Re: Hibernate stuck after recent kernel/workqueue.c changes in Stable 6.6.23

From: Linux regression tracking (Thorsten Leemhuis)
Date: Wed Apr 03 2024 - 00:26:39 EST


On 03.04.24 02:38, Tejun Heo wrote:
> On Tue, Apr 02, 2024 at 10:08:11AM +0200, Linux regression tracking (Thorsten Leemhuis) wrote:
>> Hi stable team, there is a report that the recent backport of
>> 5797b1c18919cd ("workqueue: Implement system-wide nr_active enforcement
>> for unbound workqueues") [from Tejun] to 6.6.y (as 5a70baec2294) broke
>> hibernate for a user. 6.6.24-rc1 did not fix this problem; reverting the
>> culprit does.
>>
>>> With kernel 6.6.23 hibernating usually hangs here: the display stays
>>> on but the mouse pointer does not move and the keyboard does not work.
>>> But SysRq REISUB does reboot. Sometimes it seems to hibernate: the
>>> computer powers down and can be waked up and the previous display comes
>>> visible, but it is stuck there.
>>
>> See https://bugzilla.kernel.org/show_bug.cgi?id=218658 for details.
>> Note, you have to use bugzilla to reach the reporter, as I sadly[1] can
>> not CCed them in mails like this.
>>
>> Side note: there is a mainline report about problems due to
>> 5797b1c18919cd ("workqueue: Implement system-wide nr_active enforcement
>> for unbound workqueues") as well, but it's about "nohz_full=0 prevents
>> kernel from booting":
>> https://bugzilla.kernel.org/show_bug.cgi?id=218665; will forward that
>> separately to Tejun.
>
> Sorry about late reply

No problem at all, really, thx for your reply!
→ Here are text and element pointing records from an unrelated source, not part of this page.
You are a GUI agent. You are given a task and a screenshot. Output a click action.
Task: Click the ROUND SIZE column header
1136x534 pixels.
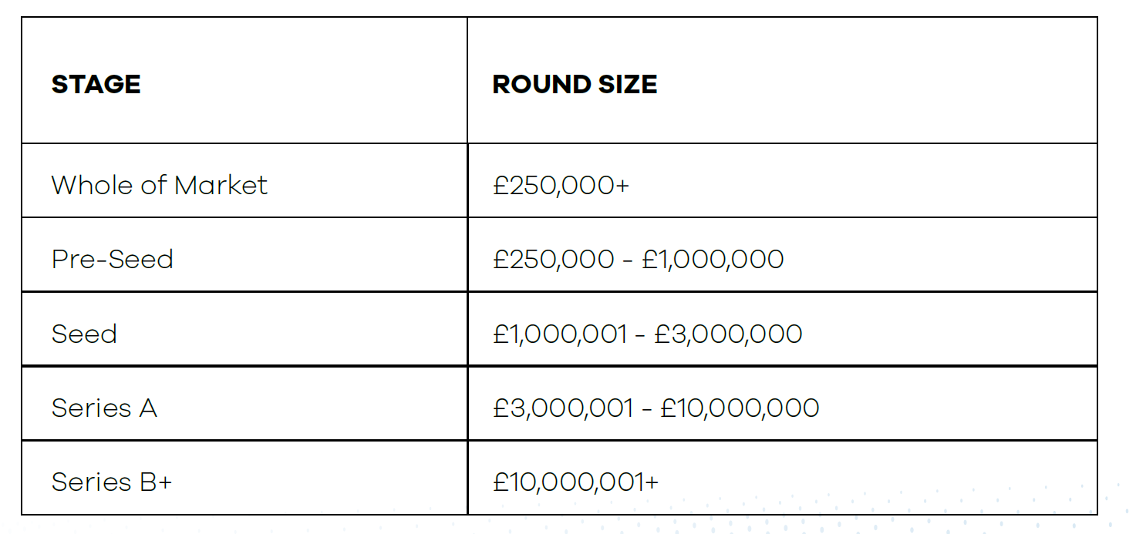click(782, 80)
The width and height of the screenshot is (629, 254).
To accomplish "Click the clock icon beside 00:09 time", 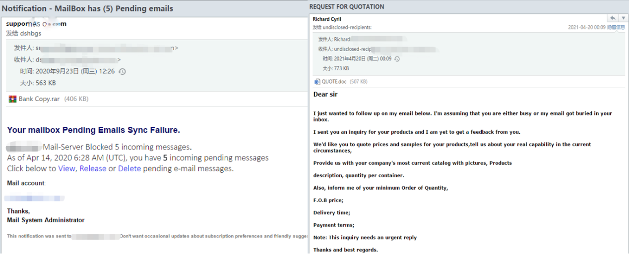I will pyautogui.click(x=397, y=59).

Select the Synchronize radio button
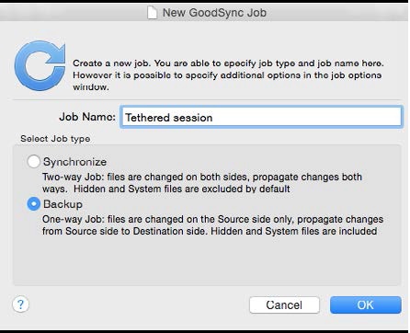(x=33, y=162)
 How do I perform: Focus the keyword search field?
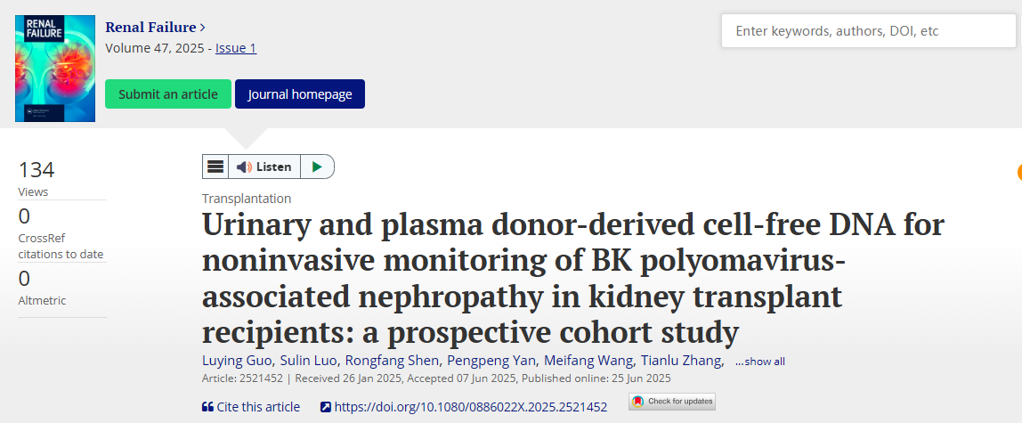(x=868, y=31)
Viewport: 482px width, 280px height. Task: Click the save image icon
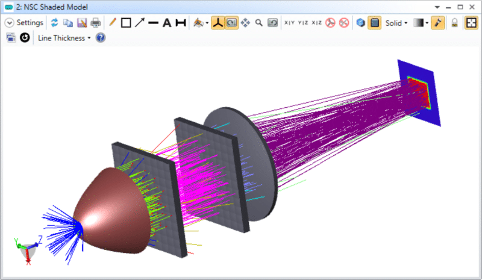(81, 23)
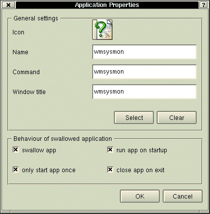Focus the Command input field
210x214 pixels.
coord(144,72)
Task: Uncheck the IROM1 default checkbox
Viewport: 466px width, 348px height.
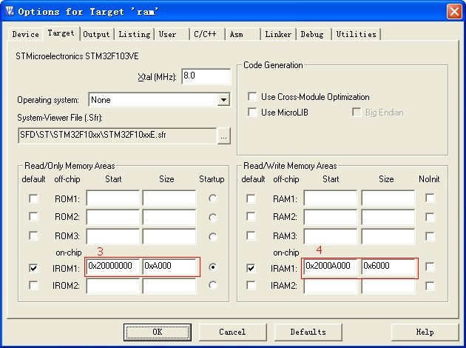Action: (x=33, y=267)
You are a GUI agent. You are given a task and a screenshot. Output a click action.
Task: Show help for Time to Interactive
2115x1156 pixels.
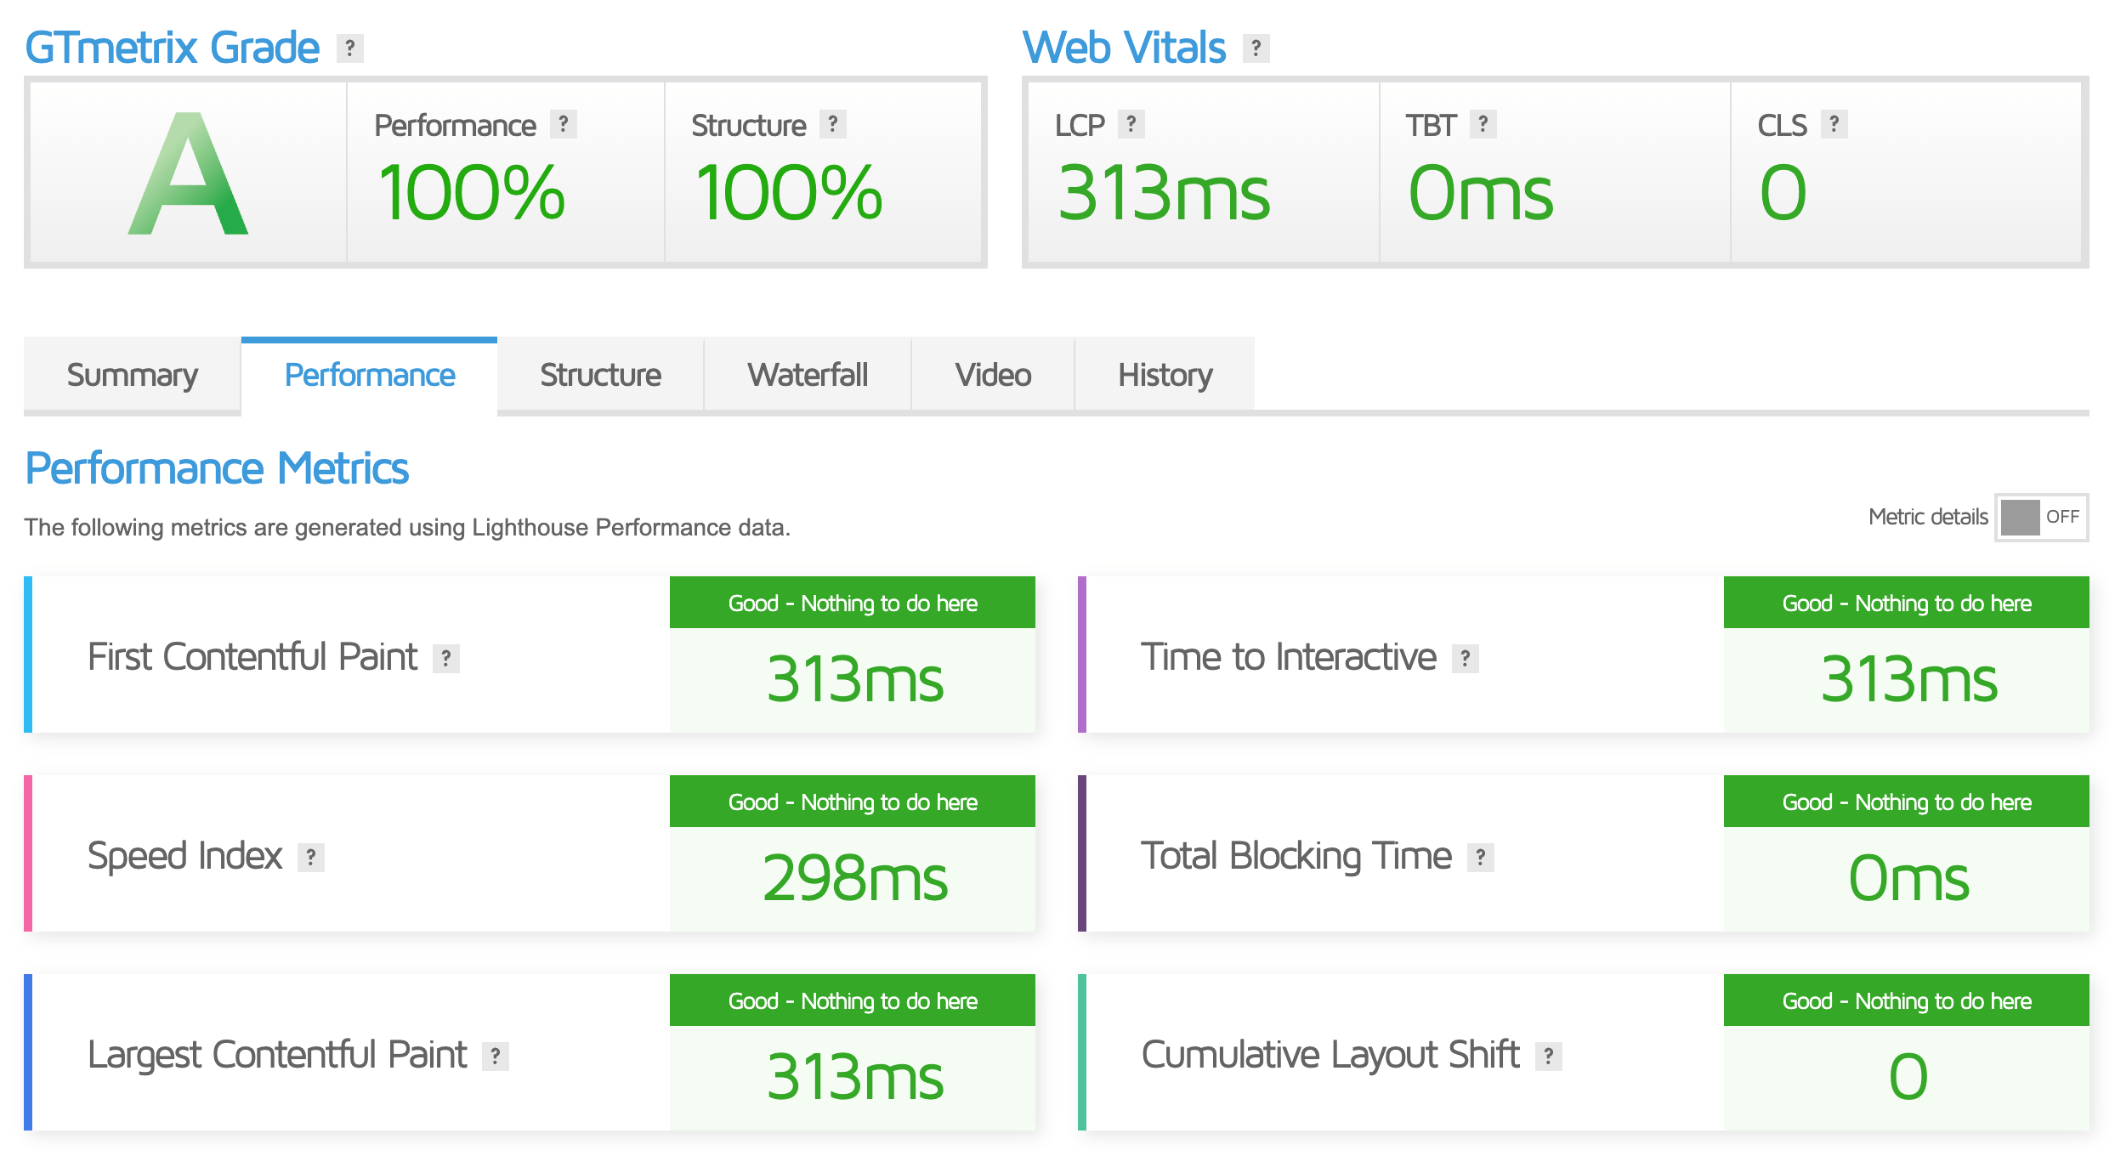(x=1465, y=659)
> but that commit is not for -stable. It does fix an
> undesirable behavior from an earlier commit, so it has the Fixes tag but it
> has a series of dependencies that need to be backported together

Not sure if you know, but the stable team apparently recently backported a
bunch of other workqueue commits as well; I see 10 from a quick look here:
https://lore.kernel.org/all/20240326223803.2647796-1-sashal@xxxxxxxxxx/

$ git log --grep='workqueue:' --oneline v6.6.22..stable/linux-6.6.y -- include/linux/workqueue.h kernel/workqueue*
7df62b8cca38aa workqueue: Don't call cpumask_test_cpu() with -1 CPU in wq_update_node_max_active()
5a70baec2294e8 workqueue: Implement system-wide nr_active enforcement for unbound workqueues
b522229a56941a workqueue: Introduce struct wq_node_nr_active
bd31fb926dfa02 workqueue: RCU protect wq->dfl_pwq and implement accessors for it
5f99fee6f2dea1 workqueue: Make wq_adjust_max_active() round-robin pwqs while activating
4023a2d9507691 workqueue: Move nr_active handling into helpers
6c592f0bb96815 workqueue: Replace pwq_activate_inactive_work() with [__]pwq_activate_work()
bad184d26a4f68 workqueue: Factor out pwq_is_empty()
82e098f5bed1ff workqueue: Move pwq->max_active to wq->max_active
43a181f8f41aca workqueue.c: Increase workqueue name length

And there is also "workqueue: Shorten events_freezable_power_efficient name"
in the queue for the next 6.6.y release:
https://git.kernel.org/pub/scm/linux/kernel/git/stable/stable-queue.git/tree/queue-6.6

That leads to the question: what is the better patch forward here: pick
up what's is missing or back out?

Side note: I have no idea why the stable team backported those patches
and no option on whether that was wise, just trying to help finding the best
solution forward from the current state of things.

> which would
> be far too invasive for -stable, thus no Cc: stable.
>
> I didn't know a Fixes
> tag automatically triggers backport to -stable. I will keep that in mind for
> future.

/me fears that more and more developers due to situations like this will
avoid Fixes: tags and wonders what consequences that might have for the
kernel as a whole

Ciao, Thorsten